Não estavam juntos há mais de uma década, estão numa fase em que é “mais económico” contabilizar nesta medida de tempo, quis a vontade de ambos, e de uns quantos cúmplices, que se encontrassem no dia em que Fernando Pessoa nasceu. Pelas 11 horas, desse dia 13 de Junho do ano da graça de 2019, Fernando Lemos e Eduardo Lourenço encontraram-se para uma boa conversa. O tempo, esse, deu tréguas ao cansaço e à distância: durante cerca de uma hora e meia, falaram-se, ouviram, riram, verteram-se umas lágrimas, esquecendo quem mais estava na sala com um sol que timidamente espreitava pelas cortinas. A que reinava na sala, a deles, era uma luz forte, da alegria do encontro, do respeito e da amizade que une estes nomes maiores da nossa cultura contemporânea. À chegada, Fernando Lemos, que se refere a si mesmo como alguém que não está com cara de poucos amigos, e sim com “cara de um amigo só”, cumprimenta Eduardo Lourenço perguntando-lhe como está, ao que este, do alto dos seus 96 anos tão vividos, lhe diz “em trânsito”, resposta que serve de título a este testemunho, e foi disso mesmo que se tratou, de “uma conversa em trânsito”.
Ambos saíram de Portugal para geografias distintas, com destinos diferentes, das quais resultaram outras vidas e vivências. Buscavam outro lugar, onde a ditadura de Salazar não limitasse o seu sentido de liberdade, o seu pensamento e a sua criatividade. Terão encontrado, como bem o prova o imenso legado de ambos na nossa cultura, mas “somos do lugar onde nascemos”, diz a certa altura Fernando Lemos. “Para sempre?”, fica a dúvida de Eduardo Lourenço. Onde não parece terem dúvidas é que a idade os tornou mais transparentes, alguns chamam-lhe memória, Lemos reclama que é a vida. E a sua vida, feita no Brasil, tem tatuada as vindas a Portugal, como aquela que fez logo a seguir ao 25 de Abril e andou com José Cardoso Pires a ver as pessoas chorarem na rua, ou esta que fez agora para “vir pôr o Amor em dia”. Tem combinado com Mário Cesariny ir vender surrealismo para o Cemitério dos Prazeres porque continua a acreditar no desconhecido e no sonho, esse que é o “único território onde nada se esconde, tudo se revela, tudo é verdade”. Lembra-se de ler às velhinhas do bairro as notícias no jornal que embrulhava o peixe, e desde muito cedo soube que “as letras nos ensinam porque mostram que existem”. Parece perguntar a Eduardo Lourenço, “já aprendemos as palavras novas, agora é hora de procurar as palavras, ir atrás do que já existe”.

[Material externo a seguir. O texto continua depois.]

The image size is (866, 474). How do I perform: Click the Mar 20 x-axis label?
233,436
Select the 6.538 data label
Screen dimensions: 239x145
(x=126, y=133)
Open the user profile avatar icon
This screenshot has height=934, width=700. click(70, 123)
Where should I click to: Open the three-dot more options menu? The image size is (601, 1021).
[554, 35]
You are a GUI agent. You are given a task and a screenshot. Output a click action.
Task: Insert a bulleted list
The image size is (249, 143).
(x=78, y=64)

Em dado momento, Fernando Lemos conta que foi através da arte, essa que, tal como a beleza, é um diálogo, que conseguiu mostrar que era capaz, pese embora a doença que o tolhou cedo. Sempre com um sorriso nos lábios e o humor pronto, ou não fosse este a (sua) salvação, vaticina “Eduardo, a vida é uma curva. Nós somos o movimento da curva, uma curva do olhar, do pensamento”. E da curva, qual surrealista em plena criação, chega à ostra, à pérola que é criada na escuridão, à ideia súmula de que a “sombra é outra pele, é a luz que vem de dentro”. Porque na escuridão também passa um fio de energia. É nesse momento que Eduardo Lourenço, porventura recuando aos seus tempos em terras de França, lhe diz: “Só assim percebemos que aqueles que saíram do domínio pátrio, tiveram que inventar uma vida nova”. “Somos sobreviventes” feitos “não só da presença, mas sobretudo dos buracos que nos faltam”. Vem à conversa outro dos grandes, Fernando Pessoa, a grande paixão de Eduardo Lourenço. “Imagino que ele lá onde está, fala com todos”, qual homem do leme.

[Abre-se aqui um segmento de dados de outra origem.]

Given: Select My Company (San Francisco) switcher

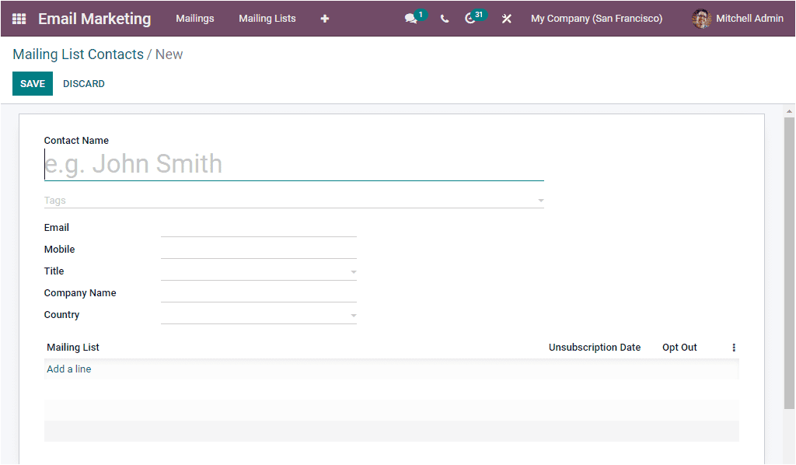Looking at the screenshot, I should 596,18.
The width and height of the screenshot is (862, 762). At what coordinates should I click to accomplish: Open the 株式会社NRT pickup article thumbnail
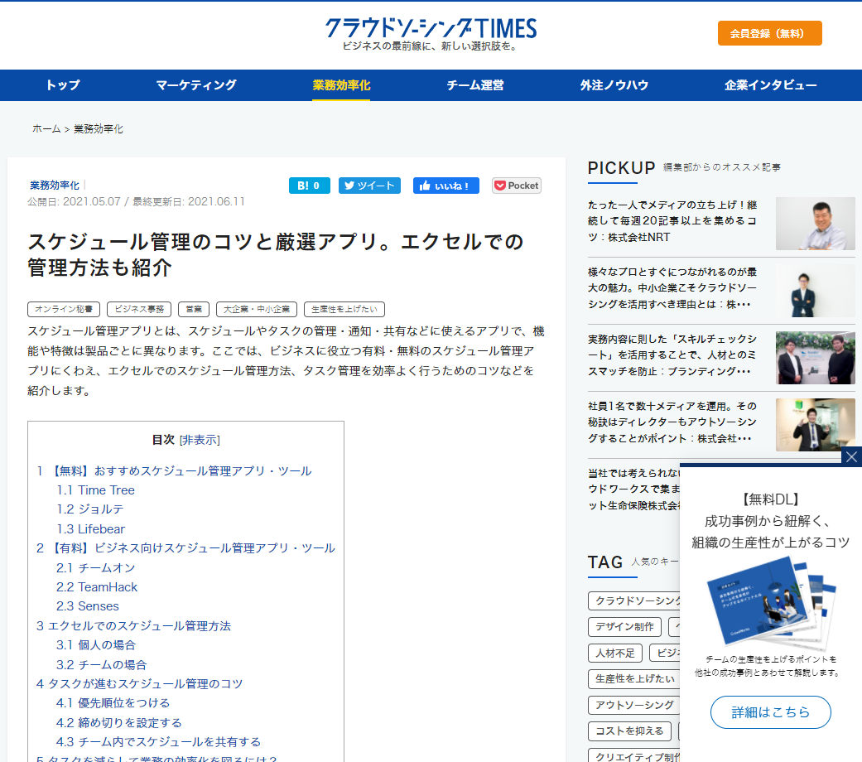(815, 224)
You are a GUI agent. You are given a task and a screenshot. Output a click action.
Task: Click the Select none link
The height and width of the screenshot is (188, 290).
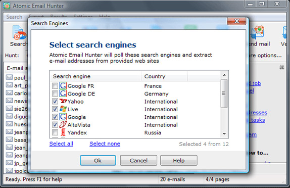click(105, 144)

Despedem-se a falar de Jorge de Sena e de José Saramago. Despedem-se sem conseguirem “encontrar a última palavra”. Afinal, estão, estamos, em trânsito. “Para sempre?”, questionaria novamente Eduardo Lourenço. “Somos uma certa dúvida, ou uma dúvida certa”, diz a certa altura Fernando Lemos, como se de uma resposta se tratasse. Apertam as mãos, sorriem, a luz desvanece-se aos poucos. Eduardo diz que pensa mesmo sem querer, Fernando diz “Amei” como quem come um pastel de nata. Nós amámos e os amaremos sempre, e sobre isso não há dúvidas.
Ao Eduardo Lourenço e ao Fernando Lemos, um abraço que agarra a vida, para depois a voltar a soltar, ainda com mais força.